How Windows 98 Components Use the Registry

The registry contains ordered pairs of keys and their associated values that are manipulated through the Win32 registry application programming interfaces (APIs). For example, the registry might have a Wallpaper key with an associated value of Work.bmp, meaning that the current desktop background is configured to use the Work bitmap.

Additionally, a special category of keys known as dynamic keys points to either a memory location or a callback function. Dynamic keys are used by device drivers or Windows 98 subsystems that want to register a dynamic data type, such as a counter, in the registry. In the case of network cards, the dynamic keys represent data, such as data transfer rates, number of framing errors, packets dropped, and so on. In general, dynamic keys are used for reporting data, not for storage in the disk-based registry. Because the dynamic keys exist only in memory, their data can be quickly updated and accessed. The data can be accessed by the system performance tools in Windows 98, which call upon the registry for the data they are monitoring.
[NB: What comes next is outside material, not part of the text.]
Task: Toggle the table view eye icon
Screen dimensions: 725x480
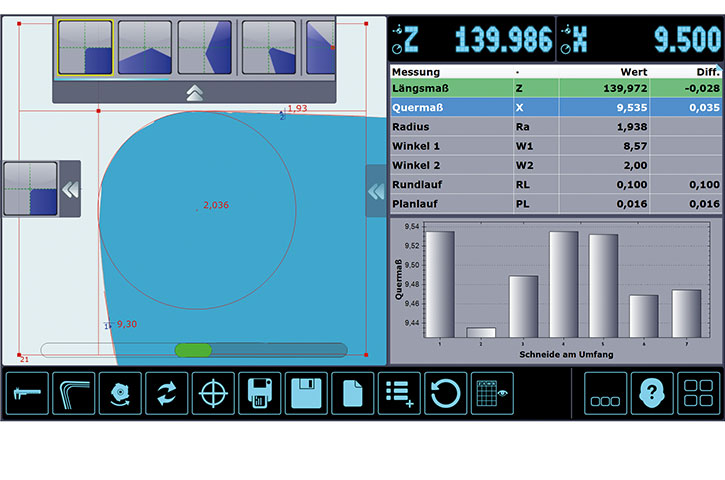Action: point(491,394)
Keys and values can be created either programmatically or by using the Registry Editor (REGEDIT) tool. The APIs for programmatically managing the registry are the Win32 registry APIs, which can be remotely invoked by the Microsoft remote procedure call (RPC) (distributed computing environment [DCE] - compliant) support built into Windows 98. Windows 98 includes both the client and server portions of Microsoft RPC, making the registry manageable remotely from another computer running Windows 98. In this scenario, the network administrator's system is the RCP client. It accesses the registry APIs on the target computer running Windows 98 through the RPC server running on the target machine. This RPC access to the registry is secure, and network administrators can limit access to either specified privileged users or a group of network administrators.

With Windows 98, the operating system stores and checks the configuration information in the registry for most configuration settings during system startup. Windows 98 components and applications also use the registry for storing and accessing configuration information:

  • Whenever you run Windows 98 Setup, use the Add New Hardware option in Control Panel, or run other setup programs for hardware, the Windows 98 Configuration Manager places hardware configuration data in the registry. This information includes a list of hardware detected in the computer.
  • If you install Windows 98 in the same directory as Windows 3.x, your previous desktop settings are moved from INI files to the registry. When you make changes to the desktop configuration, the settings are added to the registry.
  • Each time you add or remove a Plug and Play - compliant device on a computer running Windows 98, configuration data is added to the registry. For example, new information is added when you install a PC Card modem.
  • Device drivers send and receive load parameters and configuration data from the registry. This data is similar to what you might find on the device= lines in the Config.sys file in Windows 3.x. A device driver can access this registry information to provide users with smart installation and configuration programs.
  • System policies, user profiles, and administrative tools (such as the Control Panel) can be used to add or modify configuration data in the registry indirectly. Registry Editor can be used to view and occasionally change the system configuration.

Overview of the Main Registry Tools

Recommended tools to modify the registry

The simplest and safest way (and the recommended way) to modify the registry is to use the tools listed:

Method
Settings
Control Panel Most system settings. For example, you use Display properties to modify the appearance of screen elements.
System Policy Editor User settings, some system settings
Third-party utilities Application-specific settings

You can also modify the registry using Registry Editor, but use it sparingly and carefully. If you use Registry Editor, always back up the registry before changing anything.
Whenever possible, use administrative tools, such as Control Panel or System Policy Editor to make configuration changes, rather than Registry Editor. This is to ensure values are stored properly in the registry when changing the configuration.